**Directions**
Please copy word for word everything from the line with "Where should I click to: Click the italic" to the line with "[x=789, y=309]", leaving the pictures out.

── Input ──

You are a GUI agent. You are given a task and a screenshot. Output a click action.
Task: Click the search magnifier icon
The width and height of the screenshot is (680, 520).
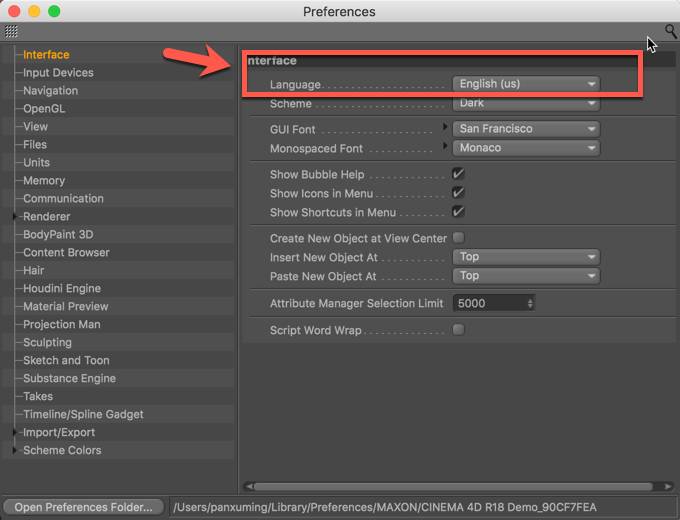point(670,31)
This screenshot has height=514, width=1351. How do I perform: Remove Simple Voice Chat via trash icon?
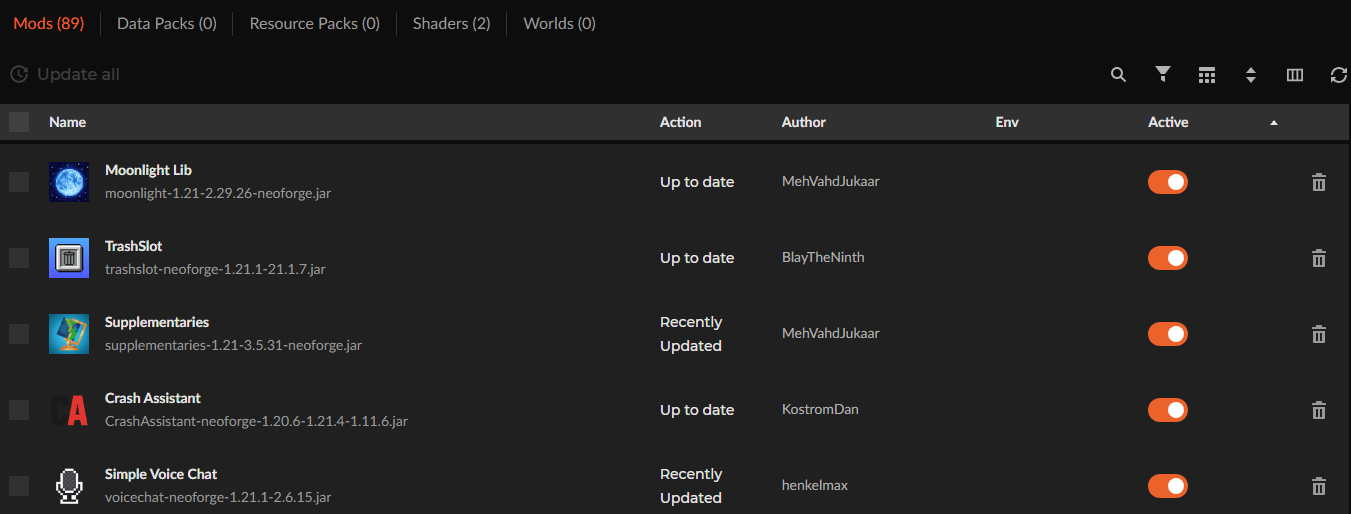tap(1319, 486)
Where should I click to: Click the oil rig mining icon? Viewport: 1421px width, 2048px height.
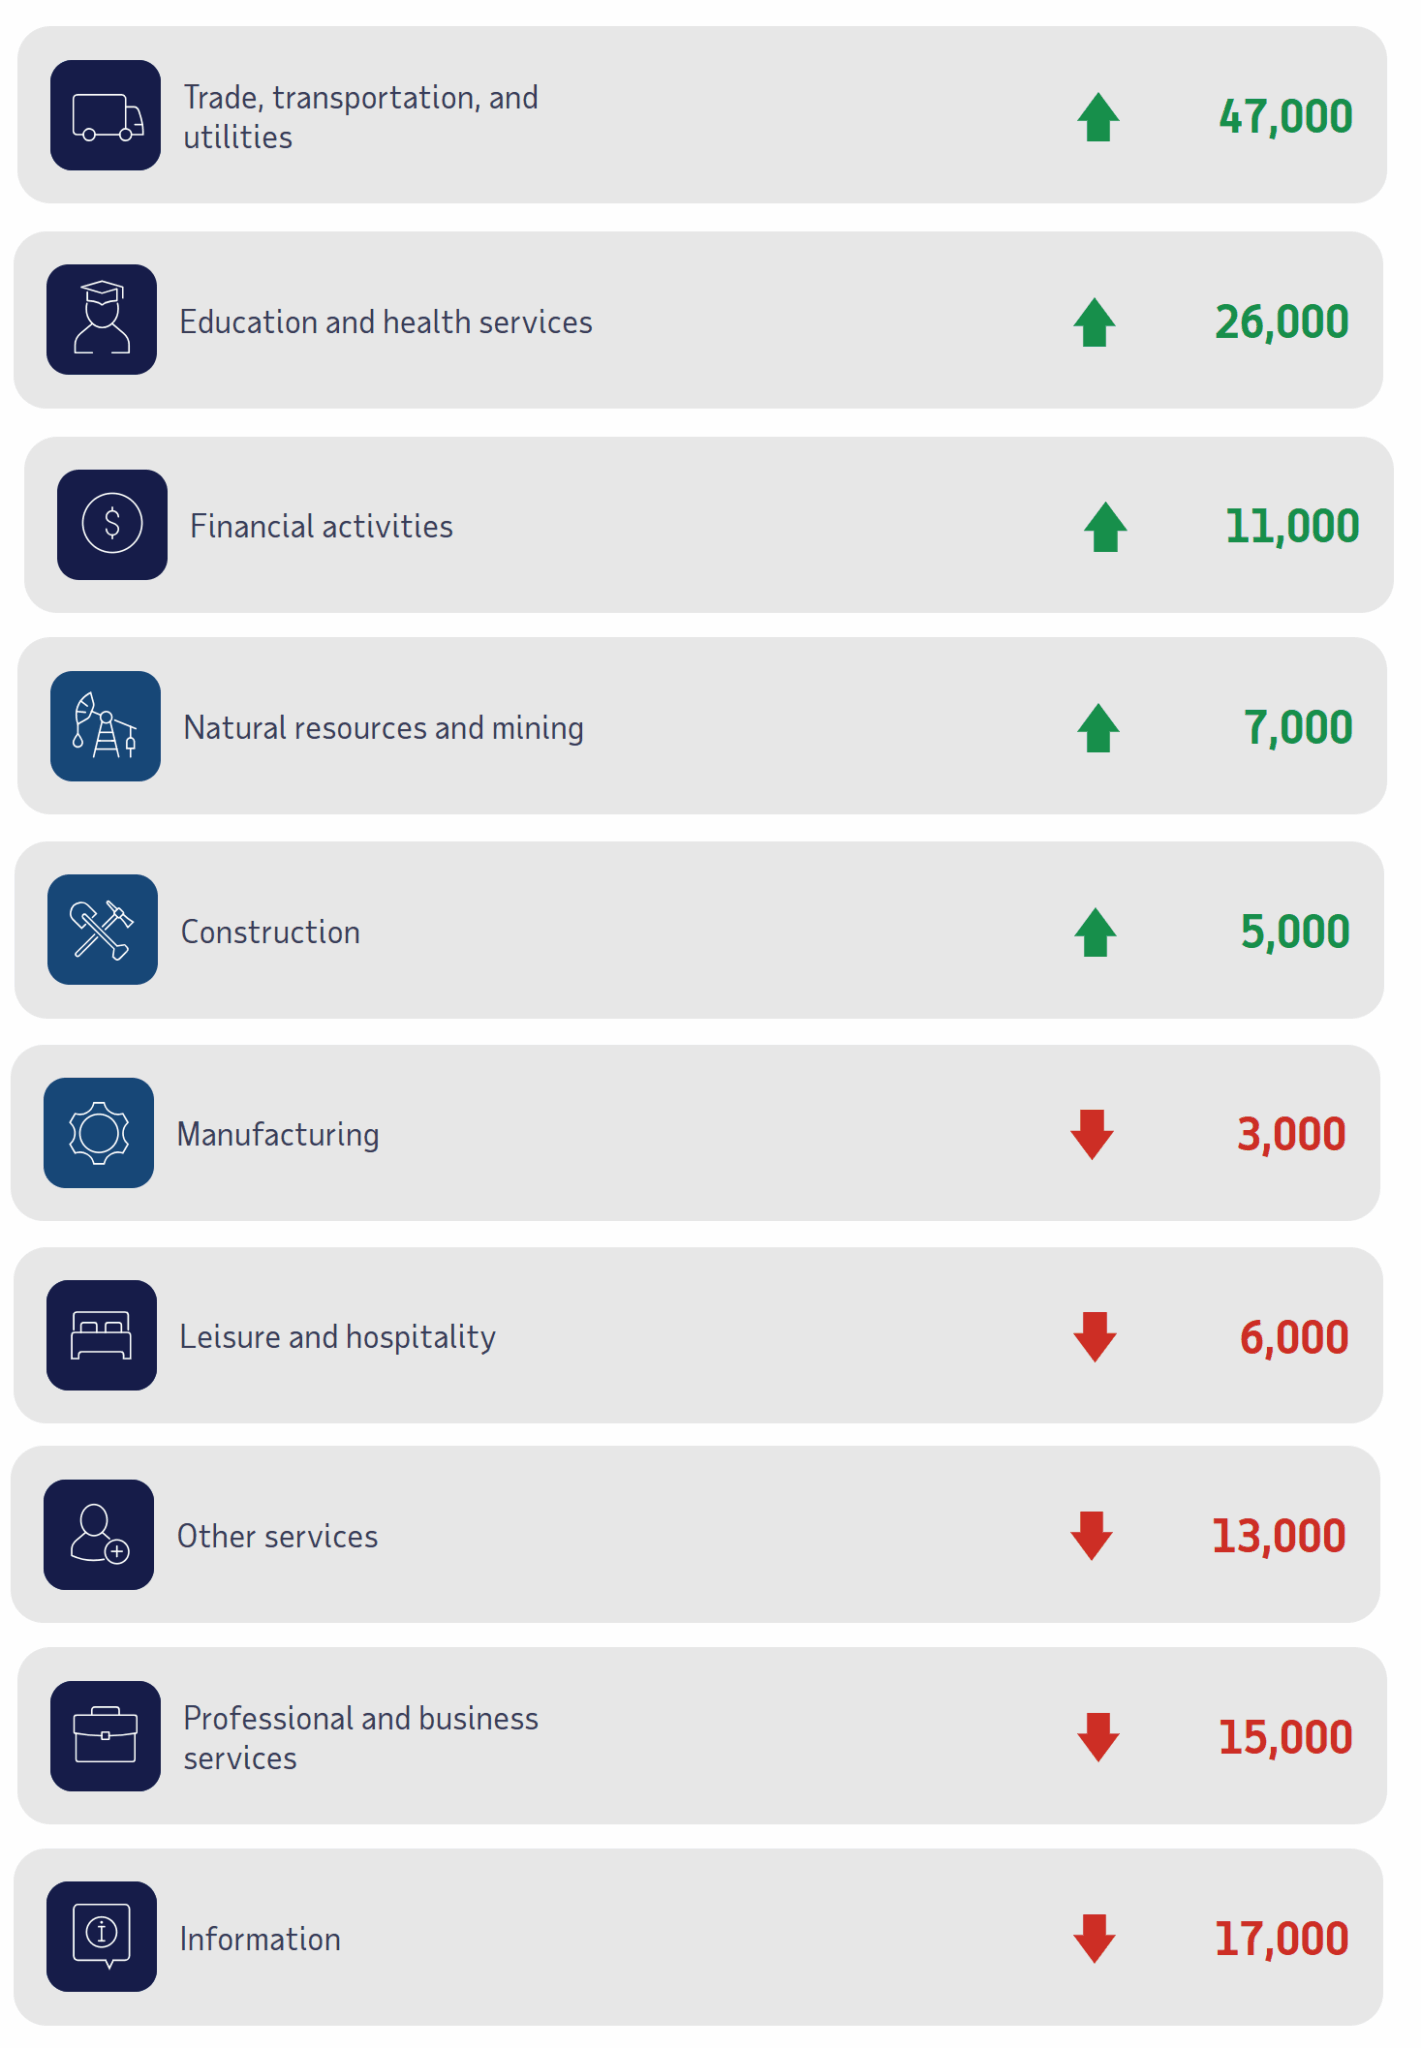pyautogui.click(x=106, y=727)
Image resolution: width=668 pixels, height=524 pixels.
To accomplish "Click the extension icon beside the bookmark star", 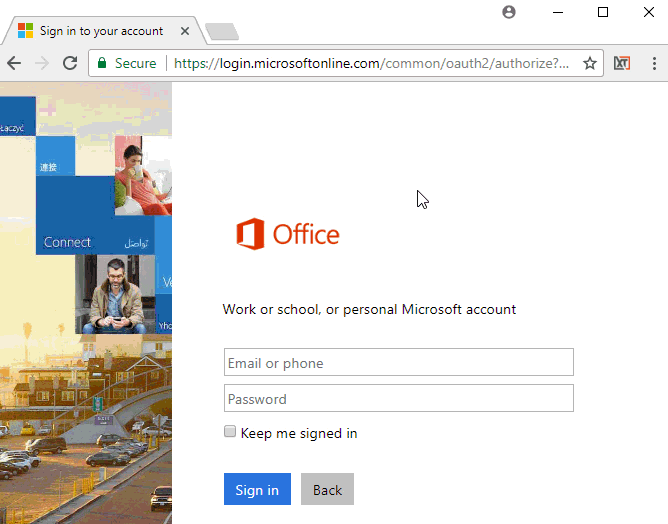I will coord(622,63).
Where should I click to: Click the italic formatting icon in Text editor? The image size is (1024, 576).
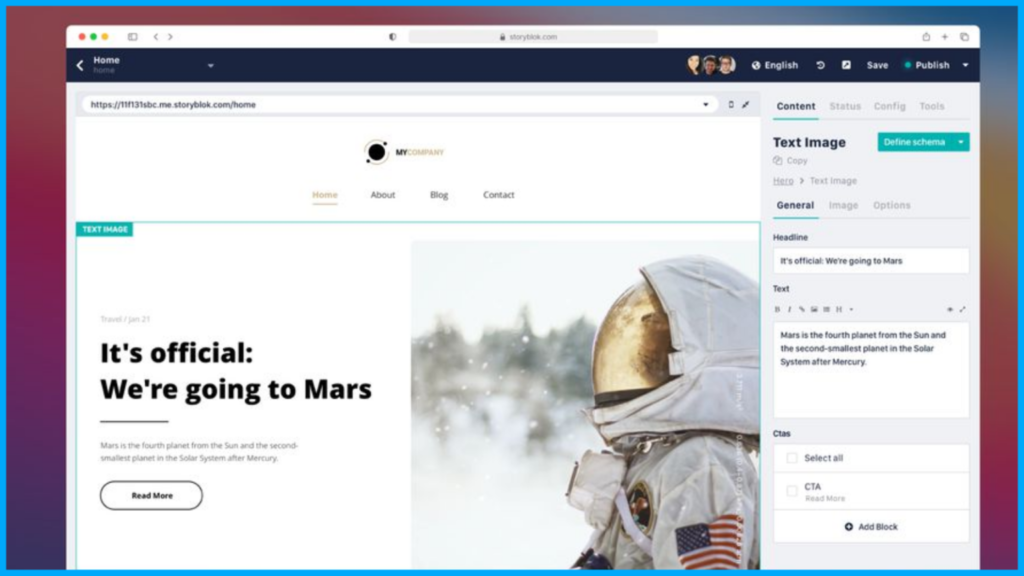[x=789, y=309]
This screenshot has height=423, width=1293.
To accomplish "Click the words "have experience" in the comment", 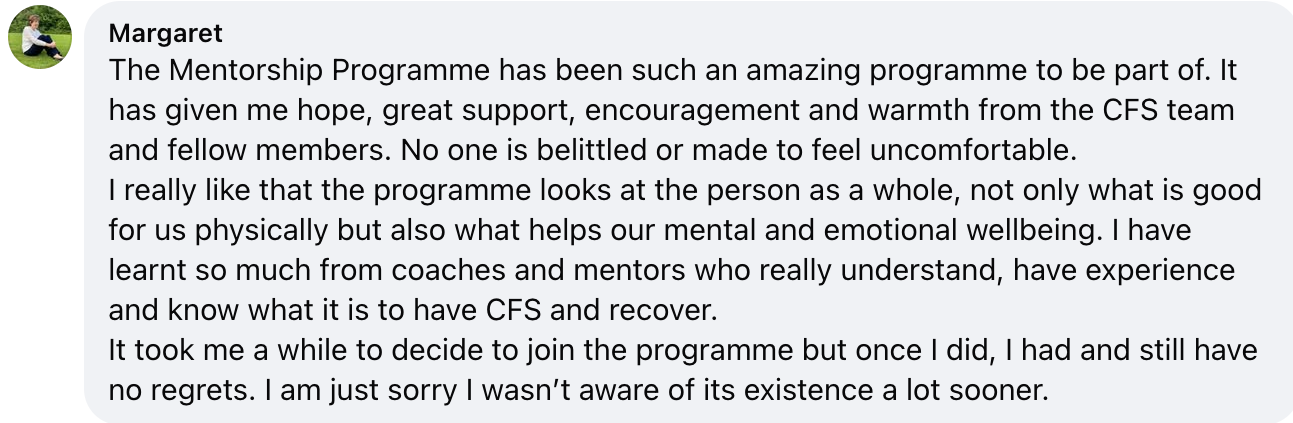I will [1125, 270].
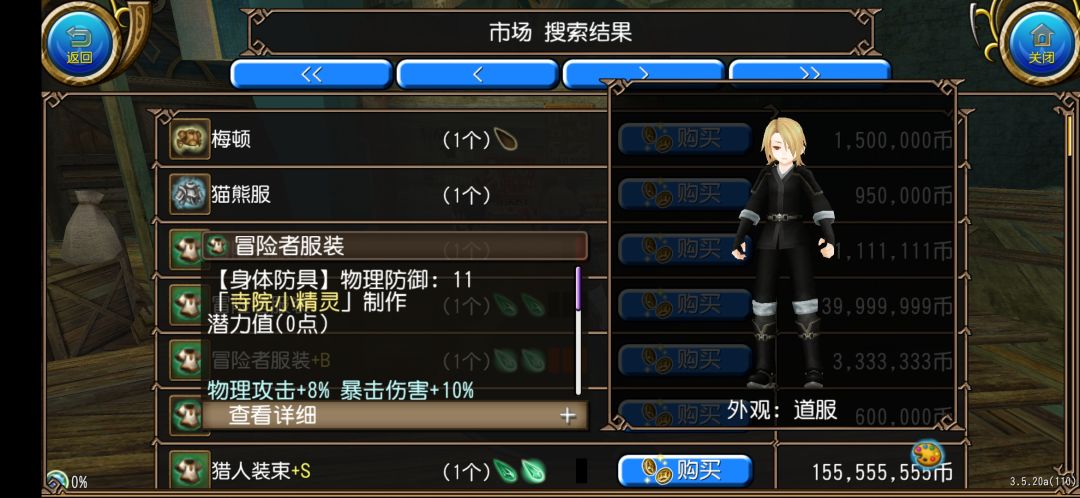Click the market list scrollbar on the right edge
The image size is (1080, 498).
1070,139
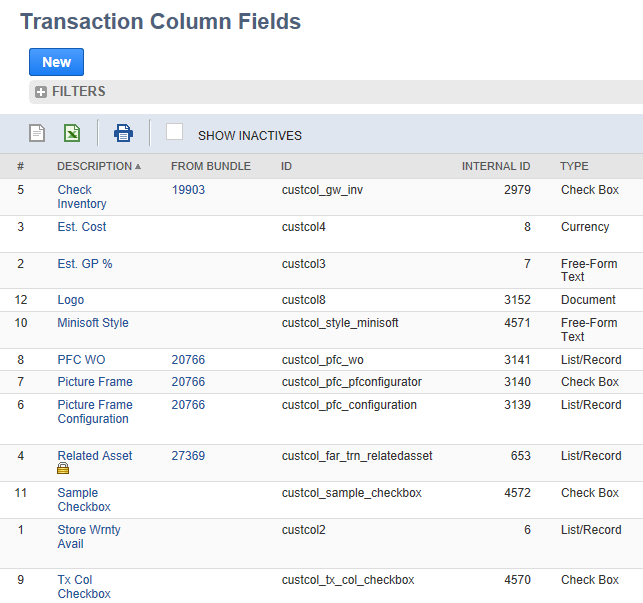This screenshot has height=603, width=643.
Task: Open bundle 27369 link
Action: click(188, 456)
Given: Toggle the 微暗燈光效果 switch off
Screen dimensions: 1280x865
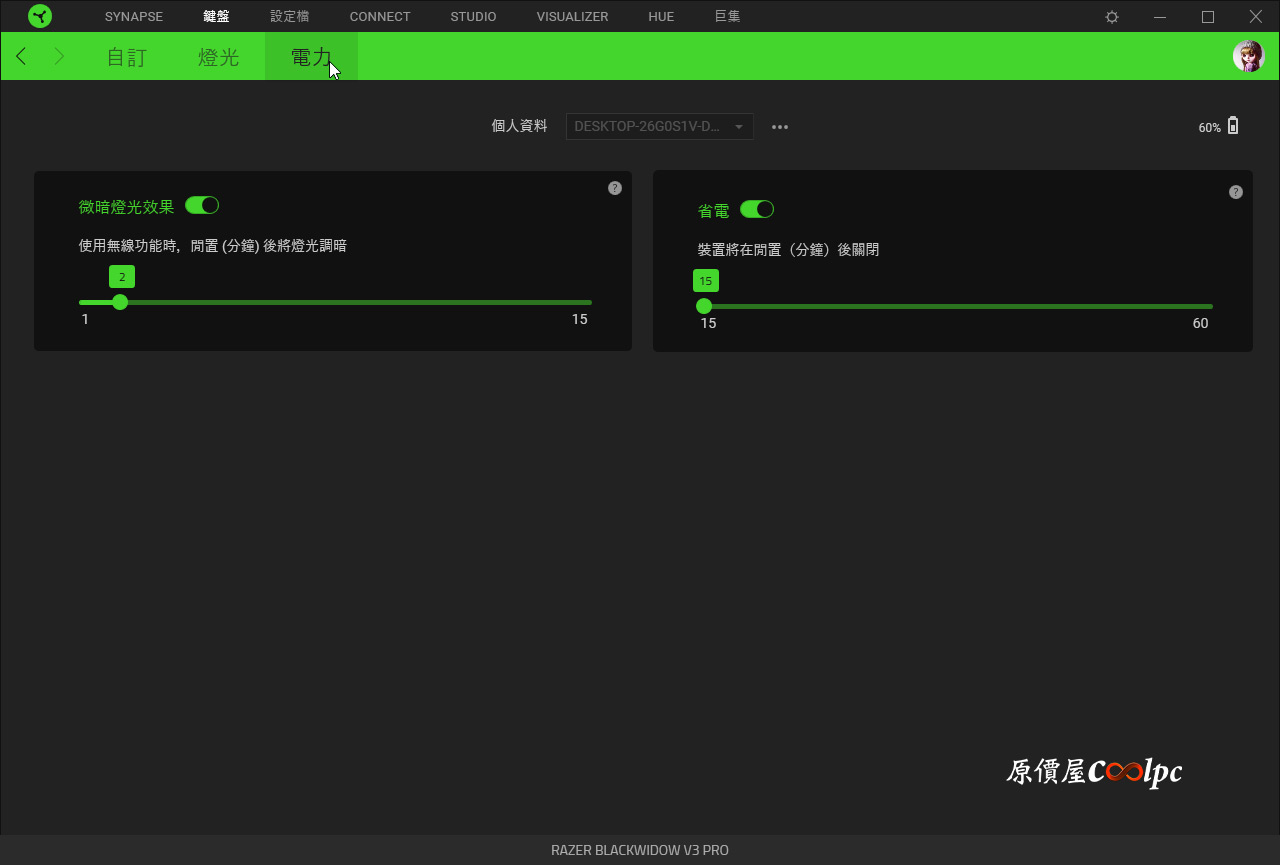Looking at the screenshot, I should point(202,205).
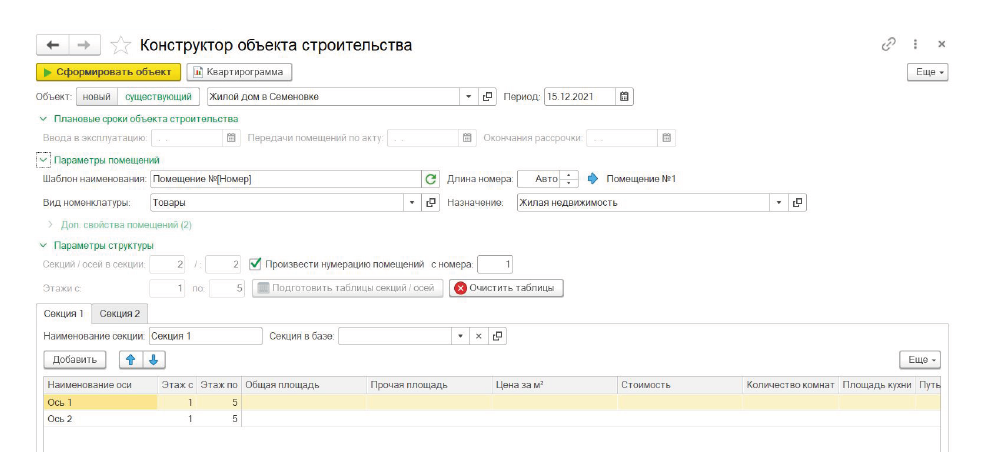Click the back navigation arrow
The height and width of the screenshot is (452, 1000).
tap(53, 45)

───

**Output for this task**
Where should I click to: Click the italic formatting icon in Text editor? The image size is (1024, 576).
[x=789, y=309]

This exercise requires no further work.